Impatiently, Thundercracker repeated, "Flying contest. We'll see who's better." It was patently clear who had the superior processing speed.

"I don't want to."

He didn't want—what? "You," Thundercracker said, haughtily, "Don't have a choice. We are going to settle this."

"But—competition is scary!" Skywarp shivered. "There's the risk of injury—very high, especially when flying. I'm barophobic, did you know that? Because gravity is terrifying—it wants you to crash! And so there's gravity which is scary, and then possibly running into obstacles, and the obstacles themselves are probably scary, otherwise why would you want to get away from them? And then aggression! Do you know what too much cybosterone does to a mech's systems in the long run?" He quivered, and then *pop*ed in and out of the room. "It shrinks your mechawee!" he whispered, as if afraid to say it too loud.

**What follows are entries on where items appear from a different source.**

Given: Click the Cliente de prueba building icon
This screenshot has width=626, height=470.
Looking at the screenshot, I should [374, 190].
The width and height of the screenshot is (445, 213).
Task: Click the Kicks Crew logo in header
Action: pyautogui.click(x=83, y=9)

Mecha-wee? Oh, dear sweet Primus. This was not his clone-brother. Thundercracker simply refused to acknowledge he could have ANY CNA connected to this level of linguistic wussitude. And hadn't Skywarp just been getting on him about slang? Coward AND hypocrite.

A dangerous combination and one Thundercracker had to put in its place before it got dangerous. "One megacycle," he said. "Outside. Be there or I'll GIVE you—and your mechawee— something to be afraid of." He turned on his heel thrusters, feeling solidly confident that he was making a majestic exit.

[**]

The other clones crowded around the hull of the Nemesis. Not because they really cared, but because there was nothing better to do. Judge Judy wasn't due on until later. They loved Judge Judy. Well, for different reasons. Slipstream considered the diminutive squishy a role model in authoritarian femininity; Dirge liked to keep a running tally of the money won or lost by the judgments (this was where he learned to love the expression of humiliation and rage on the face of a losing defendant); Thundercracker liked the powerful way she wielded authority; Starscream liked how she treated her bailiff whom he insisted was her Second In Command; Ramjet liked to cheer for the side who was lying better; Sunstorm picked up pointers on sucking up to authority figures; and even Skywarp decided that it was good that there was law and order and that the 'nice lady' prevented things from getting too rough. "No one got hurt," was his final approving judgment.

But that wasn't on for another megacycle and Starscream had gone to Earth, determined to confront Megatron and maybe bring back a disco ball for the main hangar (he'd promised and Dirge was a terrible whiner when he didn't get what he wanted) so no one was ordering them to do pointless chores. And so here they all were.

Thundercracker had set up the obstacle course that their alleged originator had made to hone their skills—it had a speedway, a sharp turnaround and (Thundercracker had grinned wickedly) several pop-up obstacles. If anything was going to scare Skywarp right out of flying, a target that popped out of nowhere would do it.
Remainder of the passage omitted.